Set the following entries down again exactly, line by line.

(Saved entries)
=== Begin Enclosure ===

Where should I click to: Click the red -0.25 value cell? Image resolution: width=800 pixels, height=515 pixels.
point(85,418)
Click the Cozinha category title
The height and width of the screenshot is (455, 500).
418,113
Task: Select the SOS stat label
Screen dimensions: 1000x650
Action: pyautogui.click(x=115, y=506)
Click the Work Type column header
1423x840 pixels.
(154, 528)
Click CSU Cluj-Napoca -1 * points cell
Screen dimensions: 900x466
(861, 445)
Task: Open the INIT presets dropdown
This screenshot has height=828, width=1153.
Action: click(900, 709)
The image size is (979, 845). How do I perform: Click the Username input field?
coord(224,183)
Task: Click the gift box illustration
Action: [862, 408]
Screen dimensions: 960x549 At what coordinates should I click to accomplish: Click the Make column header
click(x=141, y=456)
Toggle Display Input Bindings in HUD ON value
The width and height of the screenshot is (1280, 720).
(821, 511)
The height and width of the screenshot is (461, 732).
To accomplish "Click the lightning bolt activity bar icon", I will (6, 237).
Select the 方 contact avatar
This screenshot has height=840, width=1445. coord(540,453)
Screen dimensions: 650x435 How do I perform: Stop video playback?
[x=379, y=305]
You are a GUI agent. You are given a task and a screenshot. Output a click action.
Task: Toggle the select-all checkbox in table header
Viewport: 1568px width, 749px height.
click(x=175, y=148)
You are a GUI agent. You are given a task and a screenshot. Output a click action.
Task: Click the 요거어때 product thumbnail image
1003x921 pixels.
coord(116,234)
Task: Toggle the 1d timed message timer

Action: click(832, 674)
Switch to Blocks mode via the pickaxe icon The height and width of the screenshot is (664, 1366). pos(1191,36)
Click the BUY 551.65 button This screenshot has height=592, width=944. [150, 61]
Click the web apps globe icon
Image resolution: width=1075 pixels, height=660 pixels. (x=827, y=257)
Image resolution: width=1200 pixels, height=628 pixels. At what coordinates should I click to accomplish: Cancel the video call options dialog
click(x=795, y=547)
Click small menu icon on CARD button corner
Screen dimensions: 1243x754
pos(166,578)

=== End Enclosure ===

■ **Output below**
Where should I click to: Click the red -0.25 value cell? Image resolution: width=800 pixels, height=515 pixels.
point(85,418)
Click the Cozinha category title
The height and width of the screenshot is (455, 500).
418,113
Task: Select the SOS stat label
Screen dimensions: 1000x650
Action: pyautogui.click(x=115, y=506)
Click the Work Type column header
1423x840 pixels.
(154, 528)
Click CSU Cluj-Napoca -1 * points cell
Screen dimensions: 900x466
(861, 445)
Task: Open the INIT presets dropdown
This screenshot has height=828, width=1153.
Action: click(900, 709)
The image size is (979, 845). How do I perform: Click the Username input field?
coord(224,183)
Task: Click the gift box illustration
Action: [862, 408]
Screen dimensions: 960x549 At what coordinates should I click to accomplish: Click the Make column header
click(x=141, y=456)
Toggle Display Input Bindings in HUD ON value
The width and height of the screenshot is (1280, 720).
(821, 511)
The height and width of the screenshot is (461, 732).
To accomplish "Click the lightning bolt activity bar icon", I will (6, 237).
Select the 方 contact avatar
This screenshot has height=840, width=1445. coord(540,453)
Screen dimensions: 650x435 How do I perform: Stop video playback?
[x=379, y=305]
You are a GUI agent. You are given a task and a screenshot. Output a click action.
Task: Toggle the select-all checkbox in table header
Viewport: 1568px width, 749px height.
click(x=175, y=148)
You are a GUI agent. You are given a task and a screenshot. Output a click action.
Task: Click the 요거어때 product thumbnail image
1003x921 pixels.
coord(116,234)
Task: Toggle the 1d timed message timer

Action: click(832, 674)
Switch to Blocks mode via the pickaxe icon The height and width of the screenshot is (664, 1366). pos(1191,36)
Click the BUY 551.65 button This screenshot has height=592, width=944. [150, 61]
Click the web apps globe icon
Image resolution: width=1075 pixels, height=660 pixels. (x=827, y=257)
Image resolution: width=1200 pixels, height=628 pixels. At what coordinates should I click to accomplish: Cancel the video call options dialog
click(x=795, y=547)
Click small menu icon on CARD button corner
Screen dimensions: 1243x754
pos(166,578)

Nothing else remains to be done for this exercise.